Recorded data:
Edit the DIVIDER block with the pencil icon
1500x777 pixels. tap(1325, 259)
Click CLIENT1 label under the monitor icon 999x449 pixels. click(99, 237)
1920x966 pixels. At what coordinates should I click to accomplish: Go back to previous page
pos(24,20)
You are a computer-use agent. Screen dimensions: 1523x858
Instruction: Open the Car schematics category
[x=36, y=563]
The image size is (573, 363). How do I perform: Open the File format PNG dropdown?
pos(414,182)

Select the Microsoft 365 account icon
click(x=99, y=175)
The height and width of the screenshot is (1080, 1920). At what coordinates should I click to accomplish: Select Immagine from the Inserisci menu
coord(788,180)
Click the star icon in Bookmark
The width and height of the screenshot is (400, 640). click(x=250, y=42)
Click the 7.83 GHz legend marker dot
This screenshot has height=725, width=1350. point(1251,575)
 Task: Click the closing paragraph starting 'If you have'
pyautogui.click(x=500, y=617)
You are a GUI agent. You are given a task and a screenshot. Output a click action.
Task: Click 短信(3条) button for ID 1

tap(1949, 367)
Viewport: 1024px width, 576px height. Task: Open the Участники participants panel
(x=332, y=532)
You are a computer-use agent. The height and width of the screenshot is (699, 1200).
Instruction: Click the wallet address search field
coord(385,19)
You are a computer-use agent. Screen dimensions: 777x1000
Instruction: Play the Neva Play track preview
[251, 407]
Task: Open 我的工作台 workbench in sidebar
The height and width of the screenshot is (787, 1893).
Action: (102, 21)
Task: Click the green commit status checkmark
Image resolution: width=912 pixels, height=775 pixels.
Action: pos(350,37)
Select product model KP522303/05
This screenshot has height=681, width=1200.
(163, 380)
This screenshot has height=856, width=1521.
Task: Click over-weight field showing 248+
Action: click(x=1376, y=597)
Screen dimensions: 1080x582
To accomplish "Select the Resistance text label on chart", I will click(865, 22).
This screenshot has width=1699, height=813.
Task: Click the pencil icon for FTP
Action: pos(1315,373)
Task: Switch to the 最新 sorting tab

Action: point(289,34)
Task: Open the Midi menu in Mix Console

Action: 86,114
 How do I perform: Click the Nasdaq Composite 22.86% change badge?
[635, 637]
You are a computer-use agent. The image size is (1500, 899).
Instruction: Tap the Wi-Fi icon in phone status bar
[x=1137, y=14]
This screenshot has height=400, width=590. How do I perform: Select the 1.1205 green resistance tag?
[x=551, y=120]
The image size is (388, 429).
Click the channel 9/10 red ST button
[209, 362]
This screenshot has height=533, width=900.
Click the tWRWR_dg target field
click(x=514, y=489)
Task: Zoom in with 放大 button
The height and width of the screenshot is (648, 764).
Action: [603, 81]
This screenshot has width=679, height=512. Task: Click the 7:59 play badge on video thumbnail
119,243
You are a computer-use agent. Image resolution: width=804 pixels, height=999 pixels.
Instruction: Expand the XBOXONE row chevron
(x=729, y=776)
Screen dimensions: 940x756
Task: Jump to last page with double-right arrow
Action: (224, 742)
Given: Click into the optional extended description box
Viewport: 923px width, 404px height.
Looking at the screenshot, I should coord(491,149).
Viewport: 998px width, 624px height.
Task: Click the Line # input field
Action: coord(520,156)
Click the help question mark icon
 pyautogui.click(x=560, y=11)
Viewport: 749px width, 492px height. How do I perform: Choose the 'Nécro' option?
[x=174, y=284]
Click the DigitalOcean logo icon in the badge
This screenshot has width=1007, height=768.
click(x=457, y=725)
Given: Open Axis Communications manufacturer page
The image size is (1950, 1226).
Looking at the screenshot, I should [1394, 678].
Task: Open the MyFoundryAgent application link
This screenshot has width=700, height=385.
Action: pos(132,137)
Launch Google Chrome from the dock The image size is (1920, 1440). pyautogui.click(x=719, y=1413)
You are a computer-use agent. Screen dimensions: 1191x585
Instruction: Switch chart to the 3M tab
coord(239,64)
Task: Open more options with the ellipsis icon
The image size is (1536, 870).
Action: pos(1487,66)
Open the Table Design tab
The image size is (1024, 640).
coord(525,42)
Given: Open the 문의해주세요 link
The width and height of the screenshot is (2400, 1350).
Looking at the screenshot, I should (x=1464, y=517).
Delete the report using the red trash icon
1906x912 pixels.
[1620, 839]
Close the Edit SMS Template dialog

### [GIVEN PROBLEM]
Copy the records above line for line, with no changes.

### [OUTPUT BELOW]
Edit the DIVIDER block with the pencil icon
1500x777 pixels. tap(1325, 259)
Click CLIENT1 label under the monitor icon 999x449 pixels. click(99, 237)
1920x966 pixels. At what coordinates should I click to accomplish: Go back to previous page
pos(24,20)
You are a computer-use agent. Screen dimensions: 1523x858
Instruction: Open the Car schematics category
[x=36, y=563]
The image size is (573, 363). How do I perform: Open the File format PNG dropdown?
pos(414,182)

Select the Microsoft 365 account icon
click(x=99, y=175)
The height and width of the screenshot is (1080, 1920). At what coordinates should I click to accomplish: Select Immagine from the Inserisci menu
coord(788,180)
Click the star icon in Bookmark
The width and height of the screenshot is (400, 640). click(x=250, y=42)
Click the 7.83 GHz legend marker dot
This screenshot has height=725, width=1350. point(1251,575)
 Task: Click the closing paragraph starting 'If you have'
pyautogui.click(x=500, y=617)
You are a GUI agent. You are given a task and a screenshot. Output a click action.
Task: Click 短信(3条) button for ID 1

tap(1949, 367)
Viewport: 1024px width, 576px height. Task: Open the Участники participants panel
(x=332, y=532)
You are a computer-use agent. The height and width of the screenshot is (699, 1200).
Instruction: Click the wallet address search field
coord(385,19)
You are a computer-use agent. Screen dimensions: 777x1000
Instruction: Play the Neva Play track preview
[251, 407]
Task: Open 我的工作台 workbench in sidebar
The height and width of the screenshot is (787, 1893).
Action: (102, 21)
Task: Click the green commit status checkmark
Image resolution: width=912 pixels, height=775 pixels.
Action: pos(350,37)
Select product model KP522303/05
This screenshot has height=681, width=1200.
(163, 380)
This screenshot has height=856, width=1521.
Task: Click over-weight field showing 248+
Action: click(x=1376, y=597)
Screen dimensions: 1080x582
To accomplish "Select the Resistance text label on chart", I will click(865, 22).
This screenshot has width=1699, height=813.
Task: Click the pencil icon for FTP
Action: pos(1315,373)
Task: Switch to the 最新 sorting tab

Action: point(289,34)
Task: Open the Midi menu in Mix Console

Action: 86,114
 How do I perform: Click the Nasdaq Composite 22.86% change badge?
[635, 637]
You are a computer-use agent. The image size is (1500, 899).
Instruction: Tap the Wi-Fi icon in phone status bar
[x=1137, y=14]
This screenshot has height=400, width=590. How do I perform: Select the 1.1205 green resistance tag?
[x=551, y=120]
The image size is (388, 429).
Click the channel 9/10 red ST button
[209, 362]
This screenshot has height=533, width=900.
Click the tWRWR_dg target field
click(x=514, y=489)
Task: Zoom in with 放大 button
The height and width of the screenshot is (648, 764).
Action: [603, 81]
This screenshot has width=679, height=512. Task: Click the 7:59 play badge on video thumbnail
119,243
You are a computer-use agent. Image resolution: width=804 pixels, height=999 pixels.
Instruction: Expand the XBOXONE row chevron
(x=729, y=776)
Screen dimensions: 940x756
Task: Jump to last page with double-right arrow
Action: (224, 742)
Given: Click into the optional extended description box
Viewport: 923px width, 404px height.
Looking at the screenshot, I should coord(491,149).
Viewport: 998px width, 624px height.
Task: Click the Line # input field
Action: coord(520,156)
Click the help question mark icon
 pyautogui.click(x=560, y=11)
Viewport: 749px width, 492px height. How do I perform: Choose the 'Nécro' option?
[x=174, y=284]
Click the DigitalOcean logo icon in the badge
This screenshot has width=1007, height=768.
click(x=457, y=725)
Given: Open Axis Communications manufacturer page
The image size is (1950, 1226).
Looking at the screenshot, I should [1394, 678].
Task: Open the MyFoundryAgent application link
This screenshot has width=700, height=385.
Action: pos(132,137)
Launch Google Chrome from the dock The image size is (1920, 1440). pyautogui.click(x=719, y=1413)
You are a computer-use agent. Screen dimensions: 1191x585
Instruction: Switch chart to the 3M tab
coord(239,64)
Task: Open more options with the ellipsis icon
The image size is (1536, 870).
Action: pos(1487,66)
Open the Table Design tab
The image size is (1024, 640).
coord(525,42)
Given: Open the 문의해주세요 link
The width and height of the screenshot is (2400, 1350).
Looking at the screenshot, I should (x=1464, y=517).
Delete the report using the red trash icon
1906x912 pixels.
[1620, 839]
Close the Edit SMS Template dialog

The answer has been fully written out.